Acórdão nº 4401/04.7TTLSB.S1 de Supremo Tribunal de Justiça (Portugal), 22 de Setembro de 2010

Magistrado ResponsávelMÁRIO PEREIRA
Data da Resolução22 de Setembro de 2010
EmissorSupremo Tribunal de Justiça (Portugal)

S Privacidade: 1 Meio Processual: REVISTA Decisão: CONCEDIDA PARCIALMENTE Sumário : I - A contratação de docentes do ensino superior particular ou cooperativo pode efectuar-se tanto através de um contrato de trabalho como de contrato de prestação de serviços, indiciando o n.º 2 do art. 24º do DL n.º 16/94, de 22.01 ser mais adequado o contrato de trabalho, embora com adaptações justificadas pelo tipo de actividade em causa.

II - Para efeitos de qualificação contratual e da operatividade da presunção estabelecida no art. 12.º do Código do Trabalho, deve considerar-se que este diploma só se aplica aos factos novos, ou seja, às relações jurídicas constituídas após o início da sua vigência, que ocorreu em 1 de Dezembro de 2003.

III - Das definições legais de contrato de trabalho e de contrato de prestação de serviço resulta que os elementos que essencialmente os distinguem são: o objecto do contrato (prestação de actividade ou obtenção de um resultado) e o relacionamento entre as partes (subordinação ou autonomia).

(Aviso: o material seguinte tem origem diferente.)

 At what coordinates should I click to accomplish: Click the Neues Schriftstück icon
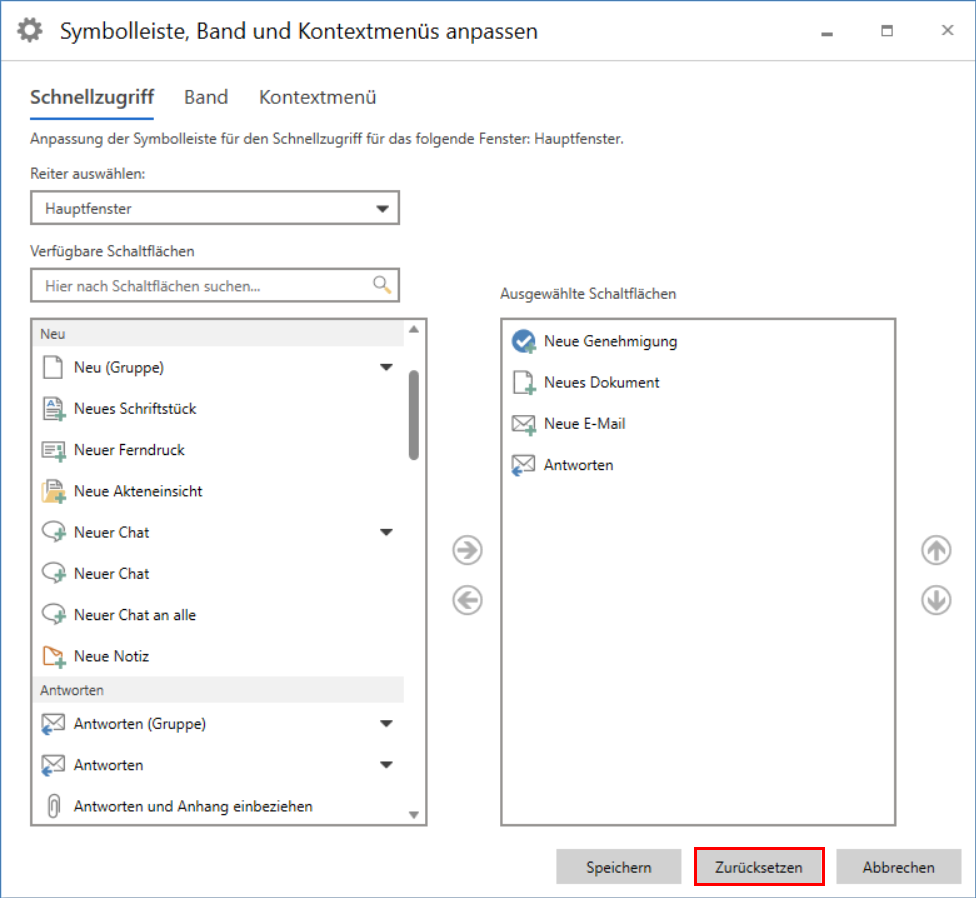pyautogui.click(x=53, y=409)
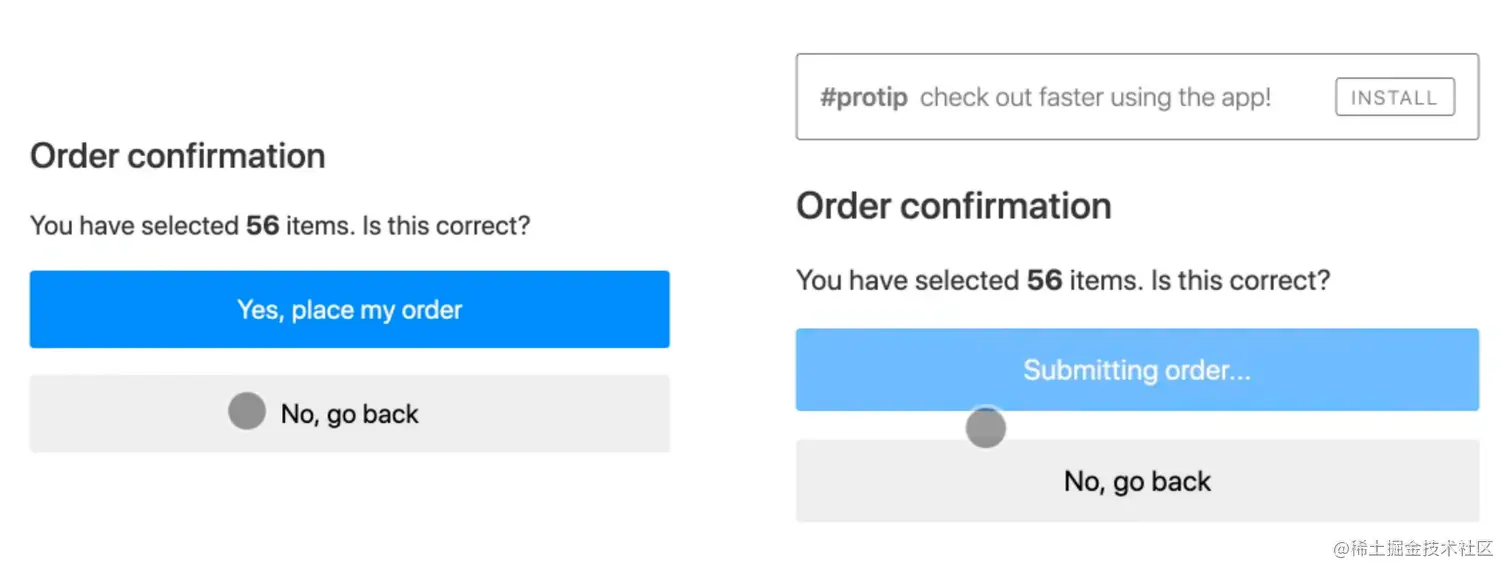This screenshot has width=1512, height=577.
Task: Click the gray touch dot under Submitting order
Action: pos(985,428)
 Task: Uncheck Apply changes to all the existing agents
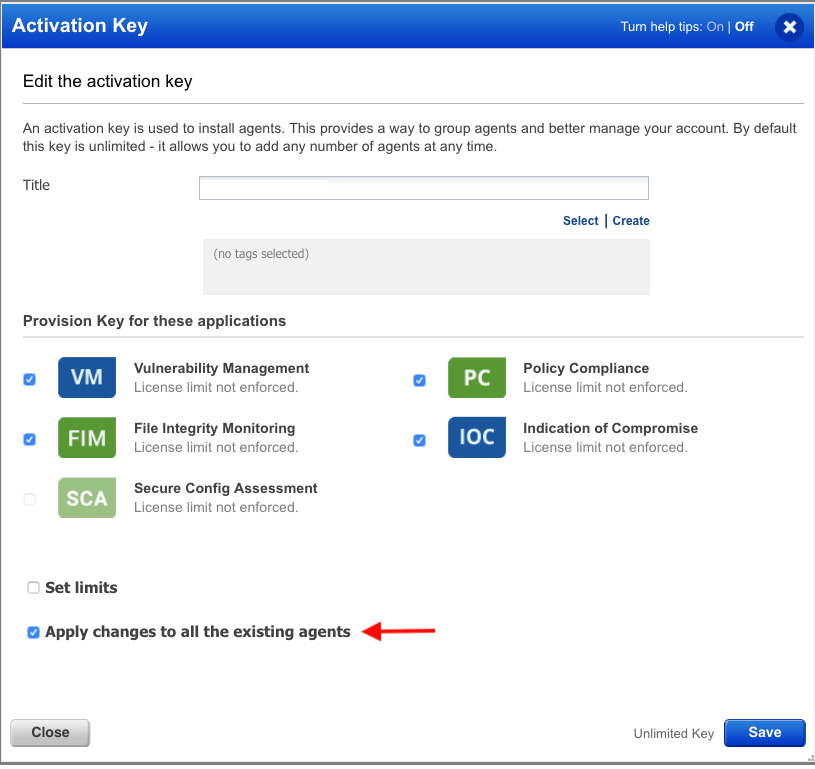pos(33,632)
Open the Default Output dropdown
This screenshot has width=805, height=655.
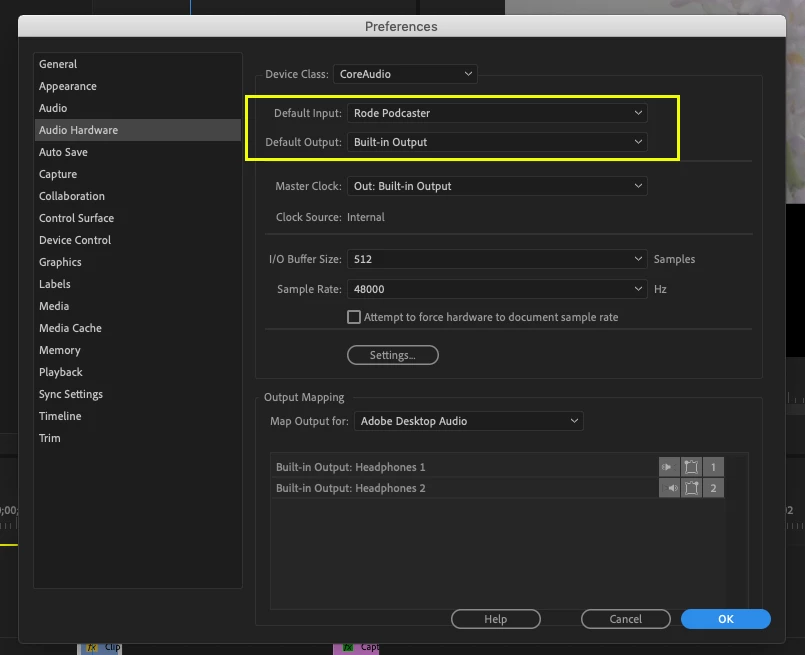click(x=497, y=142)
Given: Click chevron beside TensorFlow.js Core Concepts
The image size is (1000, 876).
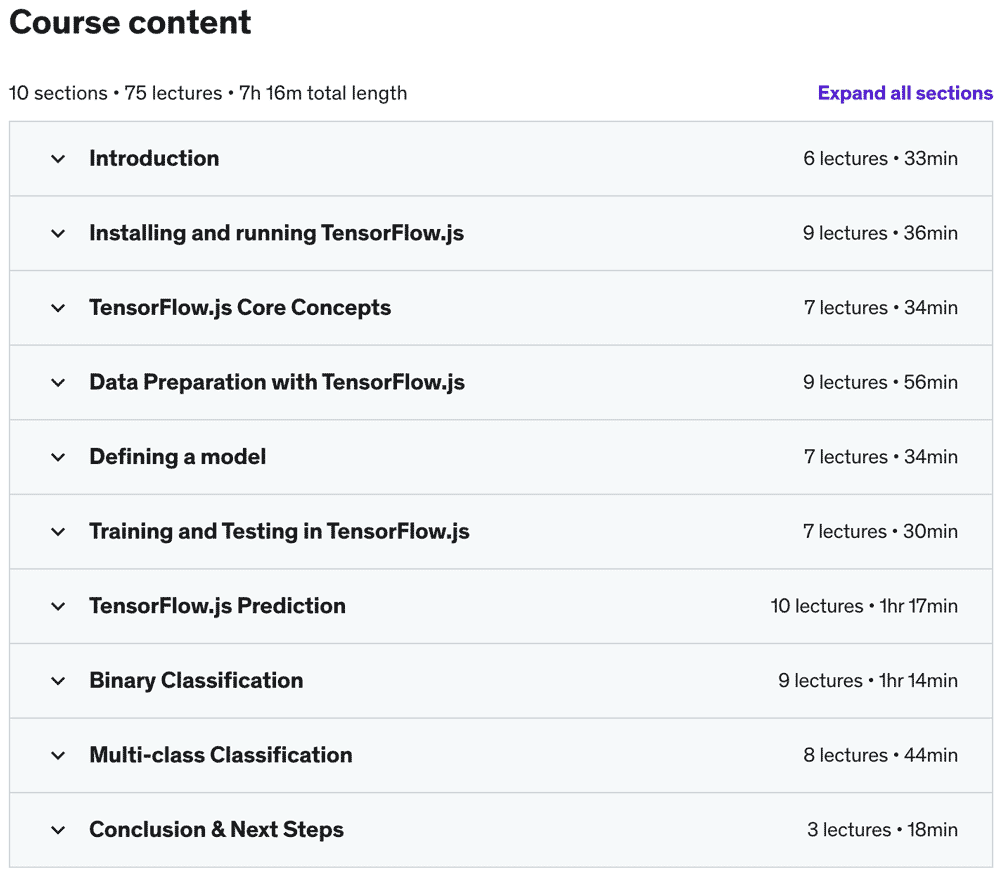Looking at the screenshot, I should 58,308.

IV - O contrato de trabalho tem como objecto a prestação de uma actividade e, como elemento típico e distintivo, a subordinação jurídica do trabalhador, traduzida no poder do empregador conformar, através de ordens, directivas e instruções, a prestação a que o trabalhador se obrigou; diversamente, no contrato de prestação de serviço, o prestador obriga-se à obtenção de um resultado, que efectiva por si, com autonomia, sem subordinação à direcção da outra parte.

V - Como característica fundamental do vínculo laboral, a subordinação jurídica implica uma posição de supremacia do credor da prestação de trabalho e a correlativa posição de subordinação do trabalhador cuja conduta pessoal na execução do contrato está necessariamente dependente das ordens, regras ou orientações ditadas pelo empregador dentro dos limites do contrato e das normas que o regem, exigindo-se, apenas, a mera possibilidade de ordens e direcção.

VI - As dúvidas de qualificação que se verificam com particular expressão no domínio de actividades tradicionalmente desenvolvidas em regime de profissão liberal, hoje crescentemente inseridas em estruturas organizacionais complexas, devem ser resolvidas no sentido da subordinação quando o profissional está sujeito a medidas organizativas e a uma disciplina de trabalho em cuja definição não participa.

VII - É de qualificar como contrato de trabalho o vínculo estabelecido entre o Autor (Professor Catedrático) e a Ré (detentora de um estabelecimento de ensino superior privado) quando está demonstrado que: o Autor foi contratado para exercer as suas funções em regime de “tempo integral”, renunciando a igual compromisso com outra instituição pública ou privada de ensino superior ou de outro grau de ensino; o exercício das suas funções decorria no estabelecimento de ensino da Ré e em horário definido por ela, sendo o Autor avaliado pelos Departamentos desse estabelecimento de ensino; em contrapartida da sua actividade, o Autor auferia uma retribuição mensal de acordo com uma tabela fixada pela Ré, incluindo o mês de Agosto e os subsídios de férias e o de Natal; cessado o vínculo, a Ré entregou ao Autor a declaração de situação de desemprego, na qualidade de sua entidade empregadora.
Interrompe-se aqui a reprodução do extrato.